(EXERCISE INPUTS Opens)

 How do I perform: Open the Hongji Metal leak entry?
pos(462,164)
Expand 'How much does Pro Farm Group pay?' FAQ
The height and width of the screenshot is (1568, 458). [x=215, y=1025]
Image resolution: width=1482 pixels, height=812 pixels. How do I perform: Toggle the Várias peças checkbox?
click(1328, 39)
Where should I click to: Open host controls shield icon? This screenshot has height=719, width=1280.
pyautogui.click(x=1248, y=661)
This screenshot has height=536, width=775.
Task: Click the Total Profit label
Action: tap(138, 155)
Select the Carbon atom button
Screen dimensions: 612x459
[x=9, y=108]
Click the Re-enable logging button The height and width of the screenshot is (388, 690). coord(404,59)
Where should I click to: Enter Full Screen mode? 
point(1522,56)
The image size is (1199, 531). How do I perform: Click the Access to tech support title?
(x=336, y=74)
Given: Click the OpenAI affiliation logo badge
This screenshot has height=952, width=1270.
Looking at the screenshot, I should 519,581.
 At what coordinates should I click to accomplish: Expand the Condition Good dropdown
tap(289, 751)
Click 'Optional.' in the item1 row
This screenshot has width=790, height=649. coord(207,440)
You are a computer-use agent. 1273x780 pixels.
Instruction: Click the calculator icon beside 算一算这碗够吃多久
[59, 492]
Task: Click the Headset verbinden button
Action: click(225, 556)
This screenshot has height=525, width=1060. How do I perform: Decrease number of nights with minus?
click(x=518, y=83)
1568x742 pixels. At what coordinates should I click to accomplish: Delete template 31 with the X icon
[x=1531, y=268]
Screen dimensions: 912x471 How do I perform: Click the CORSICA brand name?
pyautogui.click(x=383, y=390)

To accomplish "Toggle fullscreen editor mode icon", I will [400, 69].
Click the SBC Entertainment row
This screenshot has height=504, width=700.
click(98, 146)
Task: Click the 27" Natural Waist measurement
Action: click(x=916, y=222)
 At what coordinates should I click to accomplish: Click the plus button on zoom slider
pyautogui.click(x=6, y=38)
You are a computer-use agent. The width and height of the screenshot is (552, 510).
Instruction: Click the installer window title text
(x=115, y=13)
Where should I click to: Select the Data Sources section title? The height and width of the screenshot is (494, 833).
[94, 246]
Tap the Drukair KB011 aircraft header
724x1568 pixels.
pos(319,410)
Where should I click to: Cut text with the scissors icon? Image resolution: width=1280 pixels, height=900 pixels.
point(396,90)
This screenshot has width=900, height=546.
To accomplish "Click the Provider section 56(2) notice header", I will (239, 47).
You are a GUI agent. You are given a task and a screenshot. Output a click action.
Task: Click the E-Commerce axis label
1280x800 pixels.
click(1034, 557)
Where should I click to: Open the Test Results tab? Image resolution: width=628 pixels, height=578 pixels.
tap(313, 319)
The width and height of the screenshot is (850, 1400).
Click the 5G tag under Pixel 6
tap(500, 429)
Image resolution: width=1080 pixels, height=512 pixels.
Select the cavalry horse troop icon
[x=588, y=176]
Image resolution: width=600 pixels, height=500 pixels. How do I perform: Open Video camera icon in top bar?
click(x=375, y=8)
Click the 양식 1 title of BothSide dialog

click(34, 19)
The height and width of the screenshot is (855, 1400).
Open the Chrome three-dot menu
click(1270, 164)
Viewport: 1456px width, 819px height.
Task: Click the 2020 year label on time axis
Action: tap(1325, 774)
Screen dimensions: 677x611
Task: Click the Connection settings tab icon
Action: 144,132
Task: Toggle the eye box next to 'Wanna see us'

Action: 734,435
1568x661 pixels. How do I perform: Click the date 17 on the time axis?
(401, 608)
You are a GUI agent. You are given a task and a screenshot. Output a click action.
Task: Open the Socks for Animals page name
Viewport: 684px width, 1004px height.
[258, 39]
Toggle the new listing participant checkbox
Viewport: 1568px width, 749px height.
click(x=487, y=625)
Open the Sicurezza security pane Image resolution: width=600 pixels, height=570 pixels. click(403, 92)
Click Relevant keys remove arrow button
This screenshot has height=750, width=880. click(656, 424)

(EXERCISE INPUTS Closes)

* BRIEF *
Across the records above, count each line that holds the word "computer" and give only the resulting number.

* COMPLETED EXERCISE *
2